# New title by Jonathan Edwards



## Don Kistler (Aug 15, 2007)

I am pleased to announce The Northampton Press, and our first title: "Sermons on the Lord's Supper" by Jonathan Edwards. This book contains 15 sermons, 9 of which deal with the Lord's Supper. Only 2 of these sermons have been published anywhere else before.

For more information, go to www.northamptonpress.org. We are offering a special pre-publication price on this book until September 15th, 2007.

Thanks!

Don Kistler


----------



## NaphtaliPress (Aug 15, 2007)

Happy to see you publishing again.


----------



## Kevin (Aug 15, 2007)

NaphtaliPress said:


> Happy to see you publishing again.


----------



## VirginiaHuguenot (Aug 15, 2007)

Excellent news!


----------



## toddpedlar (Aug 15, 2007)

Woo hoo! I know what I'm buying next month


----------



## ADKing (Aug 15, 2007)

Great website and resources. Thanks for your work!


----------



## westminken (Aug 15, 2007)

ADKing said:


> Great website and resources. Thanks for your work!


----------



## TexasBerean (Aug 15, 2007)

NaphtaliPress said:


> Happy to see you publishing again.


----------



## JohnOwen007 (Aug 15, 2007)

NaphtaliPress said:


> Happy to see you publishing again.


----------



## Arch2k (Aug 15, 2007)

JohnOwen007 said:


> NaphtaliPress said:
> 
> 
> > Happy to see you publishing again.


 
Absolutely!


----------



## TexasBerean (Aug 15, 2007)

Just bought one Dr Kistler, thank you!


----------



## Bladestunner316 (Aug 16, 2007)

Look's great!!


----------



## beej6 (Aug 16, 2007)

I confess I do a double take when I see a thread title like this one: (How is he publishing from heaven?)


----------



## Rev.
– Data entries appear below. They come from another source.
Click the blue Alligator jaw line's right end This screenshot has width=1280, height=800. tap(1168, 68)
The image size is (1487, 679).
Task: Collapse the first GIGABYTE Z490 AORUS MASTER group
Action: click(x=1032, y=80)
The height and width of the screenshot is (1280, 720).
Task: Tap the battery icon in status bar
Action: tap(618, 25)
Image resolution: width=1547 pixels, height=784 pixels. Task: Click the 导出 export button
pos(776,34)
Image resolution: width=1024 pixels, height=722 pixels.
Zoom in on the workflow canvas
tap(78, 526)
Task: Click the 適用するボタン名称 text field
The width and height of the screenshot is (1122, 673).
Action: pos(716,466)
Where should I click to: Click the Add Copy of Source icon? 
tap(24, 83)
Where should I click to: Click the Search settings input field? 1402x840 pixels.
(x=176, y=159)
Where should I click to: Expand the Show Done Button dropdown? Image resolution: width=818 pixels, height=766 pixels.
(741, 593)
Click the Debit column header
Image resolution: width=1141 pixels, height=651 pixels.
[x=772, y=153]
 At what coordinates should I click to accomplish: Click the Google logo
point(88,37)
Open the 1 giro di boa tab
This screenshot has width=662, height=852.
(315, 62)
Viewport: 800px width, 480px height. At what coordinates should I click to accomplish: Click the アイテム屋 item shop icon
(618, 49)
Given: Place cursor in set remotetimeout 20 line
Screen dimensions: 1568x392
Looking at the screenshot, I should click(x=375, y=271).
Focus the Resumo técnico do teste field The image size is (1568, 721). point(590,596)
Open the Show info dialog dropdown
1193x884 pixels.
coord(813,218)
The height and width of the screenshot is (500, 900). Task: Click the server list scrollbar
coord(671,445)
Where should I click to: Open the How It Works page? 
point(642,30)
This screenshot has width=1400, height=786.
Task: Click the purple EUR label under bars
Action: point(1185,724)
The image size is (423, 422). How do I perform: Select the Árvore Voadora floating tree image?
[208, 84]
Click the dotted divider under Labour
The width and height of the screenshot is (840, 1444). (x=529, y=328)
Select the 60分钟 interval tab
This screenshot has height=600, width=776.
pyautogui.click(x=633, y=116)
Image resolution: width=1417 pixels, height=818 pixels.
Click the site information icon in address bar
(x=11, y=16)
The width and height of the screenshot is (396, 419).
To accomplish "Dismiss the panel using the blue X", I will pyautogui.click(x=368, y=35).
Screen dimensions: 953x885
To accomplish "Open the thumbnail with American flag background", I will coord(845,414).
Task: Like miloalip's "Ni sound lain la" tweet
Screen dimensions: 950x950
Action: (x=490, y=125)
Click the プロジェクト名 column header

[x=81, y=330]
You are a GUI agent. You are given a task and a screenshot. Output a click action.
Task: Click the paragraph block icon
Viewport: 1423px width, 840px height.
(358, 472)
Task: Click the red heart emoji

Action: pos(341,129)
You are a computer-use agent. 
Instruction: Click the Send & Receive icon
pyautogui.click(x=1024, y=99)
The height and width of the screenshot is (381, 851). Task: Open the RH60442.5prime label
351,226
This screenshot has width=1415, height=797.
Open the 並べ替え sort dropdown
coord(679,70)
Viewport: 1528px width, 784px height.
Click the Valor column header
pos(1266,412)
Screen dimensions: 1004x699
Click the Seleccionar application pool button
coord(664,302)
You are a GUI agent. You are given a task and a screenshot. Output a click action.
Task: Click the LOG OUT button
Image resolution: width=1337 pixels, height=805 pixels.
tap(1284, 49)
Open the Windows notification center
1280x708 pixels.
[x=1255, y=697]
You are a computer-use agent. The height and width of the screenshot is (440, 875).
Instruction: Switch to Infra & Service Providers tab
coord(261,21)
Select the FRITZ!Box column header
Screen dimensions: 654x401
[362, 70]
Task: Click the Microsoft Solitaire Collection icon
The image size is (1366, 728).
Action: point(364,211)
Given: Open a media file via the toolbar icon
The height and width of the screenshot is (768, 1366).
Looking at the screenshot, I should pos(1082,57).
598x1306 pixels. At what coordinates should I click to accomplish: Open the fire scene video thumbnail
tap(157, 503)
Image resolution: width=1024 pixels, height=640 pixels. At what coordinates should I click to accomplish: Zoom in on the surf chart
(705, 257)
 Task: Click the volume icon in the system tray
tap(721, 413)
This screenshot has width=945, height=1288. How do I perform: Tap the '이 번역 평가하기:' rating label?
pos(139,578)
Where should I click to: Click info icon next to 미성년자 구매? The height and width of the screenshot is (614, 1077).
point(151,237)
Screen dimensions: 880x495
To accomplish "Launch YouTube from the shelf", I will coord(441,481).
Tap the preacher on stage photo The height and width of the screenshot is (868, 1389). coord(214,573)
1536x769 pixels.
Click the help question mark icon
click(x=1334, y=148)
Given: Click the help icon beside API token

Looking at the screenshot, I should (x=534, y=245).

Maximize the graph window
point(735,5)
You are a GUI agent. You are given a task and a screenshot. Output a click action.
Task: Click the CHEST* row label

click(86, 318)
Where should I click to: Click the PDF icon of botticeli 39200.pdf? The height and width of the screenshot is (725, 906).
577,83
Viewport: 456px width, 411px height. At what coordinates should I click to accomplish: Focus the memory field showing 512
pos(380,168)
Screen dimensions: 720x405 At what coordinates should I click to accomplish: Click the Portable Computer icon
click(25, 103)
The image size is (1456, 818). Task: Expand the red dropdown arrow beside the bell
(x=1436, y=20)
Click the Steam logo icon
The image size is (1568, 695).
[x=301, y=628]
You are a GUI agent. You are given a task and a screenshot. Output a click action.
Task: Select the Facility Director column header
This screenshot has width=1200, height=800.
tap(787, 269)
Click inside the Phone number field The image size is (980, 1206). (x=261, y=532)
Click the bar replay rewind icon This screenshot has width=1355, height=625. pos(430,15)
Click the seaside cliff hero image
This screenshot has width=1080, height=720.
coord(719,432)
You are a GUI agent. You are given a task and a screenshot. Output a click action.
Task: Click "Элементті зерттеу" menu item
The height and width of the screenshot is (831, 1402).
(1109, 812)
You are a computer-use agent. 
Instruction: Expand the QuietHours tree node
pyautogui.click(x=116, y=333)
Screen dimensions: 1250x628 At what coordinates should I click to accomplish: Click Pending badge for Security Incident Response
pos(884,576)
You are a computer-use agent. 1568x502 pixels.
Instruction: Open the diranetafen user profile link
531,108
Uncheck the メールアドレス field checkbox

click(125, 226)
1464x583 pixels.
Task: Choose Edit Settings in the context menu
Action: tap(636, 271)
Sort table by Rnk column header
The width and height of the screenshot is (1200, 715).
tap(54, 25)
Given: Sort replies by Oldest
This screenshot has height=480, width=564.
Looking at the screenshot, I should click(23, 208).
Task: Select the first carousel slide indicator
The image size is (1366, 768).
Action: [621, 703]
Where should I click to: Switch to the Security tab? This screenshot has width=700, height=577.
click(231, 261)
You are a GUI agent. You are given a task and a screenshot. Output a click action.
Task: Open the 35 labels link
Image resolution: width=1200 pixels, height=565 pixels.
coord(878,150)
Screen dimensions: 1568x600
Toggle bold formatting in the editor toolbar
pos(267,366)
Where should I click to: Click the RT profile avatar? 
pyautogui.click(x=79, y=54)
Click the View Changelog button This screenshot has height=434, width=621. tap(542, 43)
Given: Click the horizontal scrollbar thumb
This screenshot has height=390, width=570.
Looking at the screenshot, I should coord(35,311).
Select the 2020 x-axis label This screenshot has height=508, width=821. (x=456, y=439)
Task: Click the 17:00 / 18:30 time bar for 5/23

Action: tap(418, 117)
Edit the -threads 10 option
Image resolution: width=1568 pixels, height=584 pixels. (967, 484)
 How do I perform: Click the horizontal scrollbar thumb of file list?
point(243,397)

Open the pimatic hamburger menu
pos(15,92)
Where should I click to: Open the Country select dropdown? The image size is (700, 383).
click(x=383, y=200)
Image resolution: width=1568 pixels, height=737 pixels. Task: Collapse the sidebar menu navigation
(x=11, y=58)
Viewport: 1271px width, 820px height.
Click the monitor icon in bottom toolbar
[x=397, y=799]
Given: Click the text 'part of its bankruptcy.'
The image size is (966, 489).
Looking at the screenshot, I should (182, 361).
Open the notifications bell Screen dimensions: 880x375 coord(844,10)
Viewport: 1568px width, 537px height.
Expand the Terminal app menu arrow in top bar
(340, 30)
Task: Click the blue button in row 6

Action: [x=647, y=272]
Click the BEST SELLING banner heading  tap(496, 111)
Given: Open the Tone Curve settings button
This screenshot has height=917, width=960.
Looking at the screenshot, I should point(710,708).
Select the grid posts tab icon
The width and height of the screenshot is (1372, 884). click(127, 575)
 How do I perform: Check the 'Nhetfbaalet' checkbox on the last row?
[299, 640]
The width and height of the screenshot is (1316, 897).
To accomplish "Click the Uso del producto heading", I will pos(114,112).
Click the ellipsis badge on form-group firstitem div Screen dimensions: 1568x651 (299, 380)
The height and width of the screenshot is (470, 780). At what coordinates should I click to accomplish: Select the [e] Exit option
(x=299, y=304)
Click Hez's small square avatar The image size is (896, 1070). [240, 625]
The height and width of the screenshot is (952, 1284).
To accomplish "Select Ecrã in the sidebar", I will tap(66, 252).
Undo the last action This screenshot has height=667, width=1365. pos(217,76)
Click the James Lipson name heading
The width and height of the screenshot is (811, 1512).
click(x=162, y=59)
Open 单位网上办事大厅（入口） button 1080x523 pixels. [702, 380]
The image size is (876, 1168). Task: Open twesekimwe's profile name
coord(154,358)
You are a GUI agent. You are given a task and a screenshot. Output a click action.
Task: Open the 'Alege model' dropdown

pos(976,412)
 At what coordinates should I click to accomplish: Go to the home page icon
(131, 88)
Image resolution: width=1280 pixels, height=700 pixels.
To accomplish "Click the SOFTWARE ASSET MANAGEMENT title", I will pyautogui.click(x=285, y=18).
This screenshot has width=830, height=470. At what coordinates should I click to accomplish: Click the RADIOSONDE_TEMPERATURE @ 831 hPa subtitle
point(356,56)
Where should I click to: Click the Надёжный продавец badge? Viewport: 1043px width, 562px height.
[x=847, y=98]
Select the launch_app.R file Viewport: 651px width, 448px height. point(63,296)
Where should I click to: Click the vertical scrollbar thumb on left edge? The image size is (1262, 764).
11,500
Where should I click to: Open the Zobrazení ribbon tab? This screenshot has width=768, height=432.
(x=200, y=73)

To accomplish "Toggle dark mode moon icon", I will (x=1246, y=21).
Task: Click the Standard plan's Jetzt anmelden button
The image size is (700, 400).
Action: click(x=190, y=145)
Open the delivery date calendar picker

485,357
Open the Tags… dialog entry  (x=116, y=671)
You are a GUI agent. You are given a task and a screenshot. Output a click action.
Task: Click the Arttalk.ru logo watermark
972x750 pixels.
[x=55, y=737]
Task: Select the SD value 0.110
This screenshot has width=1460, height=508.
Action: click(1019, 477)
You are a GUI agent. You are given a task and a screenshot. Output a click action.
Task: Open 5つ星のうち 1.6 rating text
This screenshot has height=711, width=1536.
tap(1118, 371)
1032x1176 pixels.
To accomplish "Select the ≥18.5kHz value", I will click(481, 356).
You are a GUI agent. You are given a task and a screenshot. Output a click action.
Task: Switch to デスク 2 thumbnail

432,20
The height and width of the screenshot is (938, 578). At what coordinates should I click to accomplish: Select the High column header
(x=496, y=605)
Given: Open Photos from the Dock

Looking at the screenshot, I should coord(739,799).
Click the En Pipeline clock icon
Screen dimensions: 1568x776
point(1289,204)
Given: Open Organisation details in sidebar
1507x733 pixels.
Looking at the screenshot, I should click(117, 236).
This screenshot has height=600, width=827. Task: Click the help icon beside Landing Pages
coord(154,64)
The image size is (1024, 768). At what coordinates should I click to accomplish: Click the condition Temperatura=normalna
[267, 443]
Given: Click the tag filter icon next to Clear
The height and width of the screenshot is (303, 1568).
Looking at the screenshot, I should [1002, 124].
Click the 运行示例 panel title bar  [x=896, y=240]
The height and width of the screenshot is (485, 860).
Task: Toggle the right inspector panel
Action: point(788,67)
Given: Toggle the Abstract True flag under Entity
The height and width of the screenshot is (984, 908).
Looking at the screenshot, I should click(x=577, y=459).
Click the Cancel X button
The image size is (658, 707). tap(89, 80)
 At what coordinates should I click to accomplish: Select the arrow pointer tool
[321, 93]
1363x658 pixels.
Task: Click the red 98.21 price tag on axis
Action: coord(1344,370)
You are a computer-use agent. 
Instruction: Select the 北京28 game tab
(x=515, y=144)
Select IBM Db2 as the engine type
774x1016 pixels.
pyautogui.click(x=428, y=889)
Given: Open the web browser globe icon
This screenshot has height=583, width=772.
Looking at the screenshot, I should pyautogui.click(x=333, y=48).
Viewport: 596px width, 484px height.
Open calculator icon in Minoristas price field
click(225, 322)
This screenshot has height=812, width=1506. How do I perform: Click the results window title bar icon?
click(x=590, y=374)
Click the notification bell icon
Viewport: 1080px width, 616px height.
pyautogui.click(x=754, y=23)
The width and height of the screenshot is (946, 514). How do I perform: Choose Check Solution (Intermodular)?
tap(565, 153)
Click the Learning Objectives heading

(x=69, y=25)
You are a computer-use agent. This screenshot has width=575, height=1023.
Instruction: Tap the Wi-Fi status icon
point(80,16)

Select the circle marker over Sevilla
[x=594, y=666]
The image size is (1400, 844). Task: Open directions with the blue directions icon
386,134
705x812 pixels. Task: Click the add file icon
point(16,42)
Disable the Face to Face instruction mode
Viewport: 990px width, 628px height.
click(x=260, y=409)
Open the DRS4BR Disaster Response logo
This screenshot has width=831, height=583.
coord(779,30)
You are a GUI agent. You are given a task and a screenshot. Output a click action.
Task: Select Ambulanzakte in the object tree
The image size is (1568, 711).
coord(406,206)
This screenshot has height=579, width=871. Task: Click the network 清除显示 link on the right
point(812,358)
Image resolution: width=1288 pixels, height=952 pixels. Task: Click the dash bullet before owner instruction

Todd Ruddell (Aug 16, 2007)

Good to see you back in the fray, good Dr. Kistler. May the Lord bless your efforts to bring these important works to availability!


----------



## ReformedDave (Aug 17, 2007)

Rev. Todd Ruddell said:


> Good to see you back in the fray, good Dr. Kistler. May the Lord bless your efforts to bring these important works to availability!


----------



## Don Kistler (Aug 17, 2007)

Thanks for all the good wishes, men. Let's pray that the Lord blesses this work enough that we can continue it for years to come, if that is His will.

Don Kistler


----------



## Don Kistler (Aug 30, 2007)

Just a reminder, the pre-publication special on the new Jonathan Edwards title is only good for two more weeks!


----------



## Don Kistler (Sep 11, 2007)

Men, the prepublication special on the new Jonathan Edwards title expires this Saturday.
Go to The Northampton Press.


----------



## lwadkins (Sep 12, 2007)

Thank you Dr. Kistler. A blessing to have you publishing again.


----------



## Don Kistler (Sep 28, 2007)

For those of you who ordered the new Jonathan Edwards title "Sermons on the Lord's Supper," the book was delivered today to me. Your copies will be in the mail tomorrow.

Thank you.


----------



## Reformed Covenanter (Sep 28, 2007)

Good to see you back in publishing Don; I hope you will be back speaking in Northern Ireland again at some point in the future.


----------



## toddpedlar (Sep 28, 2007)

Don Kistler said:


> For those of you who ordered the new Jonathan Edwards title "Sermons on the Lord's Supper," the book was delivered today to me. Your copies will be in the mail tomorrow.
> 
> Thank you.



Yee Haw!


----------



## Ivan (Sep 28, 2007)

Don Kistler said:


> For those of you who ordered the new Jonathan Edwards title "Sermons on the Lord's Supper," the book was delivered today to me. Your copies will be in the mail tomorrow.
> 
> Thank you.



Thank you. Good to know. Looking forward to it.


----------



## toddpedlar (Oct 3, 2007)

Yippeeee! I got home to a small package on my doorstep today... and 'twas "Sermons on the Lord's Supper"!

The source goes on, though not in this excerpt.